In this episode, I’ll discuss the optimal urine output cutoff point to identify acute kidney injury in critically Ill patients.
The standard urine output threshold to identify acute kidney injury (AKI) in critically ill patients is 0.5 ml/kg/hr. However, this threshold may be too high.
A group of researchers recently published in the journal Critical Care a derivation and validation study that sought to develop and validate a novel urine output-based AKI classification system that improves mortality prediction and patient stratification.
The authors used a database of over 35,000 patients to develop the model and then used a separate database to validate it.
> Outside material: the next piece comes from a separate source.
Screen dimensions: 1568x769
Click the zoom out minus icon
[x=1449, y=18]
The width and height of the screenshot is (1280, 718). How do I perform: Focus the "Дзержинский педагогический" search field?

Three cutoff points for a 6 hour average of urine output were selected to compose the proposed urine output-AKI classification:
Stage 1 (0.2–0.3 mL/kg/h)
Stage 2 (0.1–0.2 mL/kg/h)
Stage 3 (less than 0.1 mL/kg/h)
Using this criterion, there was a significant stepwise increase in hospital mortality with the advancing the UO-AKI stage.
The authors concluded:
The proposed UO-AKI classification enhances mortality prediction and patient stratification in critically ill patients, offering a more accurate and practical approach than the current KDIGO criteria.
Using a 6 hour urine output threshold is a practical measurement that is also simpler than traditional methods. While this study is limited because it had a retrospective design, the fact that the classification was confirmed in a separate cohort of patients is impressive.